Homeowners with an FHA Mortgage: Streamline it – Save Money

So many people over the years have become homeowners by getting an FHA loan. At the time of purchase of a house, an FHA loan gave all the features that made it an attractive alternative to other loans. Expanded qualifying, competitive rate and low out of pocket expenses turned renters into buyers. Now as time has passed, if you have a high rate that needs to be refinanced, FHA may again be the way to go to save money as the best option. Thus, using FHA mortgage calculator can be a help for more security of your money.

An FHA streamline loan option is already built into your existing mortgage. One feature it offers is that you can get a new lower rate loan, if it is available, without reappraising your property. You just need to take the step to contact an approved FHA lender to get the details and see what it could mean to you in monthly payment savings. You will have a new mortgage process to go through, but it is abbreviated since there is no appraisal involved. On the mortgage application the sections that relate to income, assets, and debts do not need to be completed. The full process should easily be wrapped up in less than 30 days.

If you have an FHA loan on an investment property, even if you originally lived in it, you will only be eligible to refinance the current mortgage balance.
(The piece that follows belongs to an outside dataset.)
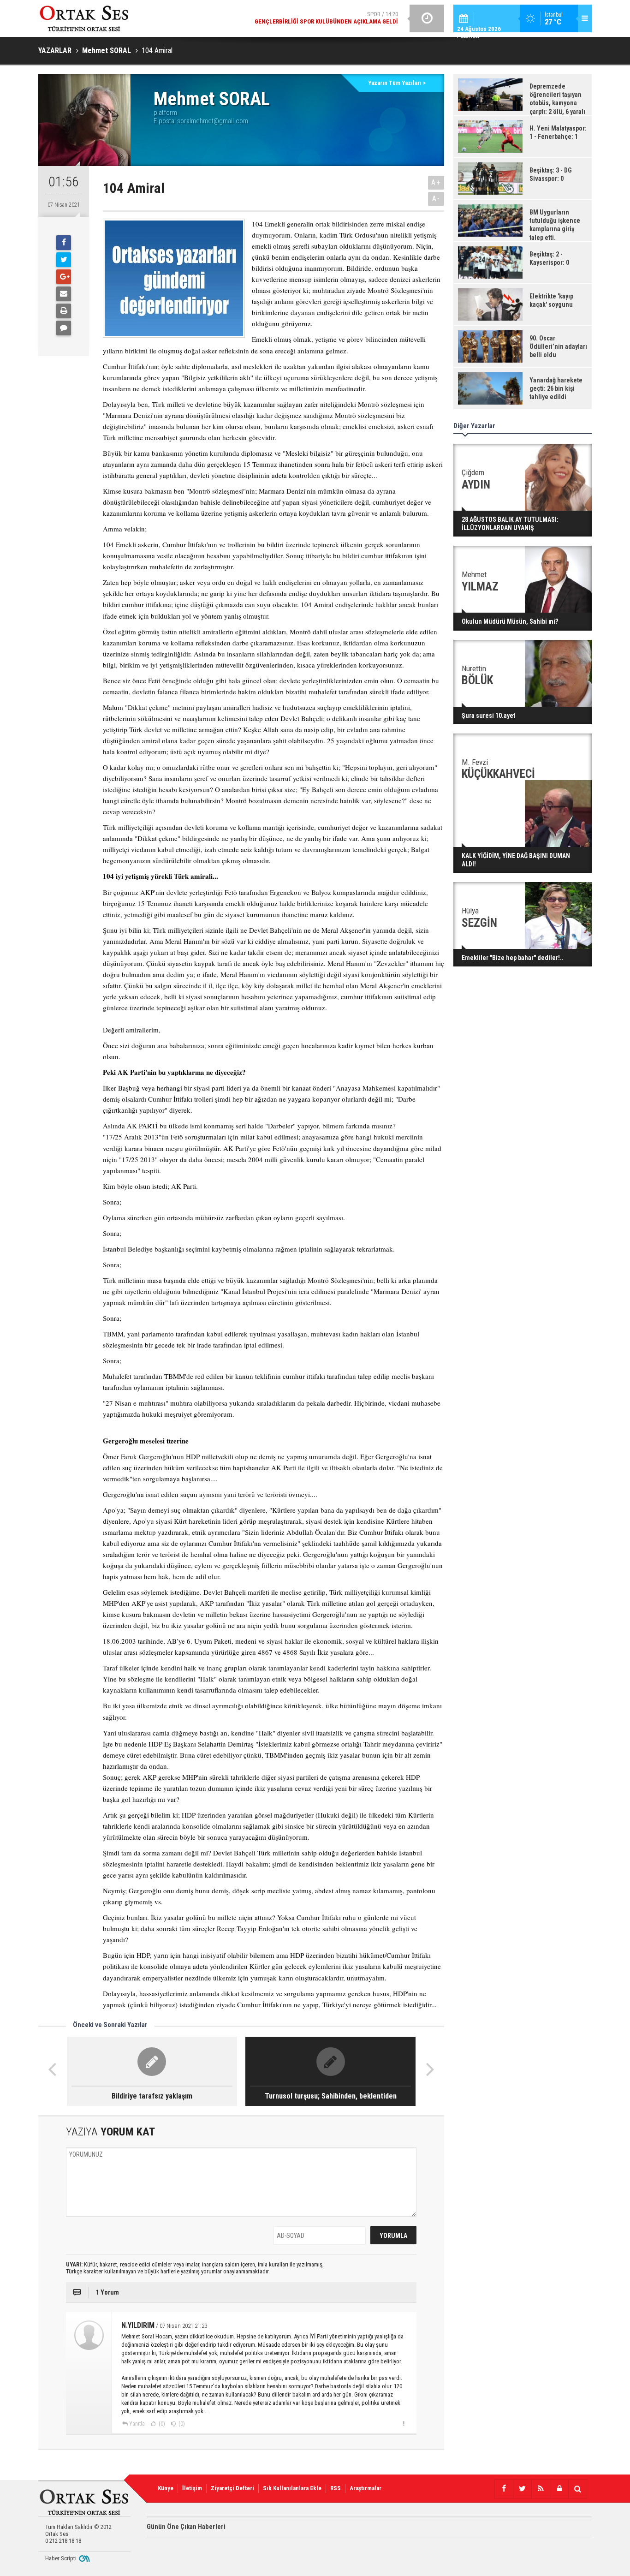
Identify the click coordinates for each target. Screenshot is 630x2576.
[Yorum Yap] (63, 328)
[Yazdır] (63, 311)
All closing costs and pre-paid will be paid out of pocket at escrow. You will not be able to add these costs to your new loan.

An appraisal could be done in processing the loan. If the density formulas above do not pencil out, you may need to establish a higher current value to avoid out of pocket expenses at escrow. This gives flexibility provided the property has appreciated. The credit qualifying portion is still waived.

You will not get cash back from this loan. This program is designed strictly to lower payments. This is a benefit that is given to the mortgage payer to make it easier to continue mortgage payments as time goes on. The amount of the new loan will be the lesser of either the original loan amount or the existing debt. The original loan amount is the amount of the loan at the time you took out the present FHA mortgage. Existing debt can include the current loan amount, closing costs, reasonable discount points and prepaid expenses necessary to close a new loan. The upfront mortgage insurance on the loan to be paid off is subtracted out of these calculations. These two options are only available to you if you occupy the home as your residence.

With the increase in mortgage rates over the last year, some people who have existing FHA ARM mortgages may be concerned that their annual rate adjustments could be climbing. You can use the FHA streamline program and use the FHA mortgage calculator to switch to a fixed rate FHA mortgage as long as the new rate is no more than two percent more than the current rate on your loan. If you feel that for your circumstances it would be better to go from a fixed rate to an ARM the new rate needs to be two percent less than the rate on the current loan.